If a deploy goes sideways, the rollback shape is:

sudo -u rfc-app git -C /opt/rfc-app log --oneline -10
sudo -u rfc-app git -C /opt/rfc-app checkout <prior-commit>
sudo -u rfc-app /opt/rfc-app/backend/.venv/bin/pip install \
    -r /opt/rfc-app/backend/requirements.txt
# Rebuild + rsync the frontend dist from the prior commit's state.
sudo systemctl restart rfc-app

The schema migrations are append-only, so rolling code back without rolling the schema back is the safe default. If a migration introduced a column the new code requires, the old code ignores the extra column — SQLite reads the rows fine.

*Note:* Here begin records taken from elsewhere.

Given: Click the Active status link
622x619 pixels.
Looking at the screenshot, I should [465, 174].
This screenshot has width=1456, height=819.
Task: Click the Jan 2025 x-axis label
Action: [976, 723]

If the database itself got into a bad state (a botched manual UPDATE, say), restore from the most recent backup per §2.2.


4. Troubleshooting

  • systemctl status rfc-app shows RuntimeError: Required environment variable ... is not set. The .env is missing a value, or EnvironmentFile= in the systemd unit isn't finding it. Confirm /opt/rfc-app/backend/.env exists and is mode 0600 owned by rfc-app.
  • OAuth callback returns "Invalid state". The redirect URI in Gitea must match APP_URL/auth/callback exactly. Confirm it's https://rfc.wiggleverse.org/auth/callback.
  • The catalog stays empty after a merge. Check the webhook: journalctl -u rfc-app | grep webhook. Gitea's Settings → Webhooks → Recent Deliveries on the meta repo shows the delivery status; the reconciler will catch up within 5 minutes anyway.
  • 502 Bad Gateway on /api/* or /auth/*. uvicorn isn't running or isn't bound to 127.0.0.1:8000. systemctl status rfc-app.
  • 403 from nginx on static assets. The nginx user can't read /opt/rfc-app/frontend/dist. Apply the chmod from 1.4.1.
  • OAuth works, but the user can't propose. The users row was created with role contributor; only OWNER_GITEA_LOGIN's login gets owner on first sign-in. Confirm .env has the right value and you signed in with that account.
  • Email isn't going out and no error logs. Most likely SMTP_HOST is unset; the stdout fallback is in play and envelopes are in the journal as email (stdout fallback): .... Set the SMTP block per §1.3.3 to enable real sends.
  • The §12 hygiene sweep isn't deleting an obviously stale branch. Confirm cached_branches.pinned = 0 for the row, and that last_commit_at (or the joined merged_at) actually predates the 90-day cutoff. The actions audit log carries every hygiene gesture with action_kind IN ('close_idle_branch', 'delete_stale_branch', 'delete_post_merge_branch').